=== Begin Enclosure ===
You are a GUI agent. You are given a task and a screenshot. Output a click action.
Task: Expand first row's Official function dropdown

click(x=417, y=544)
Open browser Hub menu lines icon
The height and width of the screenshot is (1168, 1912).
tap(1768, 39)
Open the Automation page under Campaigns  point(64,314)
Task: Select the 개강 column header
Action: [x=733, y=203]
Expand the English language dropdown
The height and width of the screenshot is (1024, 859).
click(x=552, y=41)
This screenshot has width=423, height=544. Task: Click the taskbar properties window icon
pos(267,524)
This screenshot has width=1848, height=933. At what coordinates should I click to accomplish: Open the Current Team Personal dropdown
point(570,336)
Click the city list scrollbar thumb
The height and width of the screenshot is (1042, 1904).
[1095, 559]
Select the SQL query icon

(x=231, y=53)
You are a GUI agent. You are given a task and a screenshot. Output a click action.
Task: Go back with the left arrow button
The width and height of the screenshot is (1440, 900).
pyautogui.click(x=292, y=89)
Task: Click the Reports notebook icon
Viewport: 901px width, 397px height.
=== End Enclosure ===
### YOUR OBJECTIVE:
Give the listing again in its entirety, exactly as written.

### RESPONSE TO THIS EXERCISE:
You are a GUI agent. You are given a task and a screenshot. Output a click action.
Task: Expand first row's Official function dropdown

click(x=417, y=544)
Open browser Hub menu lines icon
The height and width of the screenshot is (1168, 1912).
tap(1768, 39)
Open the Automation page under Campaigns  point(64,314)
Task: Select the 개강 column header
Action: [x=733, y=203]
Expand the English language dropdown
The height and width of the screenshot is (1024, 859).
click(x=552, y=41)
This screenshot has width=423, height=544. Task: Click the taskbar properties window icon
pos(267,524)
This screenshot has width=1848, height=933. At what coordinates should I click to accomplish: Open the Current Team Personal dropdown
point(570,336)
Click the city list scrollbar thumb
The height and width of the screenshot is (1042, 1904).
[1095, 559]
Select the SQL query icon

(x=231, y=53)
You are a GUI agent. You are given a task and a screenshot. Output a click action.
Task: Go back with the left arrow button
The width and height of the screenshot is (1440, 900).
pyautogui.click(x=292, y=89)
Task: Click the Reports notebook icon
Viewport: 901px width, 397px height.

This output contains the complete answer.